--- Document ---
Some details about the issue3 in https://github.com/google/clusterfuzz/issues/2302. It seems that the AFL++'s crashes will be all ignored, because the runner.fuzzer_stderr is always None.

src\python\bot\fuzzers\afl\engine.py#L108

    if os.path.exists(testcase_file_path):
      crash = engine.Crash(testcase_file_path, runner.fuzzer_stderr, [],
                           fuzz_result.time_executed)
      crashes.append(crash)

class Crash(object):
  """Represents a crash found by the fuzzing engine."""

  def __init__(self, input_path, stacktrace, reproduce_args, crash_time):
    self.input_path = input_path
    self.stacktrace = stacktrace
    self.reproduce_args = reproduce_args
    self.crash_time = crash_time
  def fuzzer_stderr(self):
    """Returns the stderr of the fuzzer. Reads it first if it wasn't already
    read. Because ClusterFuzz terminates this process after seeing a stacktrace
    printed, make sure that printing this property is the last code a program
    expects to execute.
    """
    if self._fuzzer_stderr is not None:
      return self._fuzzer_stderr

    try:
      with open(self.stderr_file_path, 'rb') as file_handle:
        stderr_data = utils.decode_to_unicode(
            utils.read_from_handle_truncated(file_handle, MAX_OUTPUT_LEN))

      self._fuzzer_stderr = get_first_stacktrace(stderr_data)
    except IOError:
      self._fuzzer_stderr = ''
    return self._fuzzer_stderr

In function do_engine_fuzzing, the crashes will be adjusted by function from_engine_crash. Because the runner.fuzzer_stderr is None, crash_state and crash_type are also None.

  def from_engine_crash(cls, crash, fuzzing_strategies):
    """Create a Crash from a engine.Crash."""
    return Crash(
        file_path=crash.input_path,
        crash_time=crash.crash_time,
        return_code=1,
        resource_list=[],
        gestures=[],
        unsymbolized_crash_stacktrace=utils.decode_to_unicode(crash.stacktrace),
        arguments=' '.join(crash.reproduce_args),
        application_command_line='',  # TODO(ochang): Write actual command line.
        fuzzing_strategies=fuzzing_strategies)

class Crash(object):
  """Represents a crash (before creating a testcase)."""

--- Requirement 1 ---
Can you restate the paragraph of the ClusterFuzz issue that begins "In function do_engine_fuzzing" as a short list that keeps its main facts?
--- Requirement 2 ---
Could you pick up the ClusterFuzz issue text after its last line and carry it on?
The data that follows has no connection to the ClusterFuzz issue above.

--- Data lines ---
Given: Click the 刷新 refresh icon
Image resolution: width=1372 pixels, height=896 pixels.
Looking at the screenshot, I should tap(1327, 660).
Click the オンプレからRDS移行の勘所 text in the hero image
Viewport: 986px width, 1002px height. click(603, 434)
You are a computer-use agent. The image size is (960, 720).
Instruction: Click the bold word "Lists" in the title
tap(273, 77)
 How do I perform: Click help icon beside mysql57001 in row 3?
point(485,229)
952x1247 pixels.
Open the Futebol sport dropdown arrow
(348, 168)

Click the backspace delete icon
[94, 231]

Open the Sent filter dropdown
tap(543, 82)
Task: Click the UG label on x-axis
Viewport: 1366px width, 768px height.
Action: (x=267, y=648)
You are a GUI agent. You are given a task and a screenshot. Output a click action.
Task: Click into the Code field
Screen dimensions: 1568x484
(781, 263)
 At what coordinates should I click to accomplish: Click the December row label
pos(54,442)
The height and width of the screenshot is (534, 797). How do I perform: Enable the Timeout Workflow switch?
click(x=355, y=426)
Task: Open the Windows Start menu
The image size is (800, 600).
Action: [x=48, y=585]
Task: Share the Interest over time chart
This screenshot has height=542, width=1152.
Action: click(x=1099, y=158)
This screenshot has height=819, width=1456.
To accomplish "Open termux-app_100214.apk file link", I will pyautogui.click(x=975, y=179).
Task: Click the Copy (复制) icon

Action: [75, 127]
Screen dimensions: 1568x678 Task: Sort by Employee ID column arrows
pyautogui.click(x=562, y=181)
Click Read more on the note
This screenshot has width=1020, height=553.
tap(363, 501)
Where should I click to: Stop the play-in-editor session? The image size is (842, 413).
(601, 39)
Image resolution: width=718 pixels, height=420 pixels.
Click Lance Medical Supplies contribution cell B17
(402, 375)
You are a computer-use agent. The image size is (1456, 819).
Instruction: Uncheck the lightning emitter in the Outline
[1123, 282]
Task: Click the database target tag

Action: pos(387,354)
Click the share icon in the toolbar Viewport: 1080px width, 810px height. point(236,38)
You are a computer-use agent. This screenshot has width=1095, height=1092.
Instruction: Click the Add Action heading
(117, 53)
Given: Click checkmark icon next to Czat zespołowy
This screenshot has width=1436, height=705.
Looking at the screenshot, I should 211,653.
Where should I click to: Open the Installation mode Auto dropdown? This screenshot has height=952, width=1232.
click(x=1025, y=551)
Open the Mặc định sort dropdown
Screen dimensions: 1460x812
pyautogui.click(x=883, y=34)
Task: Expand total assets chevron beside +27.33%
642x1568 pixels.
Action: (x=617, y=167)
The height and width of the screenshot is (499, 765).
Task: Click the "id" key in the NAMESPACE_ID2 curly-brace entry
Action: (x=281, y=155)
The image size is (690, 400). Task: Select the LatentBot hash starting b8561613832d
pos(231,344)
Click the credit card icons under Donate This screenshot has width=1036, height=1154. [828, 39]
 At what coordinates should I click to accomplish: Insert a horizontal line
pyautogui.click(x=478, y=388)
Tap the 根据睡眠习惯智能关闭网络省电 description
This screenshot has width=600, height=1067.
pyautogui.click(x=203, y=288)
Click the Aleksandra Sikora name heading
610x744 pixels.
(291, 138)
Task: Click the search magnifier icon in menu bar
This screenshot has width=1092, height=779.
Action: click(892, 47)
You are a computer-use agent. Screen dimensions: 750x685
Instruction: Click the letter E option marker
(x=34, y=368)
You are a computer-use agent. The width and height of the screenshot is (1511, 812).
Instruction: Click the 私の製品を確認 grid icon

--- Exercise result 1 ---
- In do_engine_fuzzing, the function from_engine_crash adjusts the crashes.
- Because runner.fuzzer_stderr is None, crash_state and crash_type are also None.

--- Exercise result 2 ---
  def __init__(self,
               file_path,
               crash_time,
               return_code,
               resource_list,
               gestures,
               unsymbolized_crash_stacktrace,
               arguments,
               application_command_line,
               http_flag=False,
               fuzzing_strategies=None):
    self.file_path = file_path
    self.crash_time = crash_time
    self.return_code = return_code
    self.resource_list = resource_list
    self.gestures = gestures
    self.arguments = arguments
    self.fuzzing_strategies = fuzzing_strategies

    self.security_flag = False
    self.should_be_ignored = False

    self.filename = os.path.basename(file_path)
    self.http_flag = http_flag
    self.application_command_line = application_command_line
    self.unsymbolized_crash_stacktrace = unsymbolized_crash_stacktrace
    state = stack_analyzer.get_crash_data(self.unsymbolized_crash_stacktrace)
    self.crash_type = state.crash_type
    self.crash_address = state.crash_address
    self.crash_state = state.crash_state
    self.crash_stacktrace = utils.get_crash_stacktrace_output(
        self.application_command_line, state.crash_stacktrace,
        self.unsymbolized_crash_stacktrace)
    self.security_flag = crash_analyzer.is_security_issue(
        self.unsymbolized_crash_stacktrace, self.crash_type, self.crash_address)
    self.key = '%s,%s,%s' % (self.crash_type, self.crash_state,
                             self.security_flag)
    self.should_be_ignored = crash_analyzer.ignore_stacktrace(
        state.crash_stacktrace)

    # self.crash_info gets populated in create_testcase; save what we need.
    self.crash_frames = state.frames
    self.crash_info = None

After function do_engine_fuzzing is compeleted, It will call function process_crashes. Because crash state and type are empty, the crash is ignored.

process_crashes -> filter_crashes -> is_valid -> get_error

def get_error(self):
    """Return the reason why the crash is invalid."""
    filter_functional_bugs = environment.get_value('FILTER_FUNCTIONAL_BUGS')
    if filter_functional_bugs and not self.security_flag:
      return 'Functional crash is ignored: %s' % self.crash_state

    if self.should_be_ignored:
      return ('False crash: %s\n\n---%s\n\n---%s' %
              (self.crash_state, self.unsymbolized_crash_stacktrace,
               self.crash_stacktrace))

    if self.is_archived() and not self.fuzzed_key:
      return 'Unable to store testcase in blobstore: %s' % self.crash_state

    if not self.crash_state or not self.crash_type:
      return 'Empty crash state or type'

    return None
2021-04-12 13:21:37,983 - run_bot - INFO - Finished processing test cases.
2021-04-12 13:21:37,983 - run_bot - INFO - Raw crash count: 2
2021-04-12 13:21:37,989 - run_bot - INFO - Ignore crash (reason=Empty crash state or type, type=, state=).
2021-04-12 13:21:37,989 - run_bot - INFO - Ignore crash (reason=Empty crash state or type, type=, state=).
2021-04-12 13:21:37,989 - run_bot - INFO - Finished processing crashes.
2021-04-12 13:21:37,989 - run_bot - INFO - New crashes: 0, known crashes: 0, processed groups: []
vanhauser-thc commented 3 years ago

@zounathan thanks I had overlooked the 3rd issue when I read it on my small phone :)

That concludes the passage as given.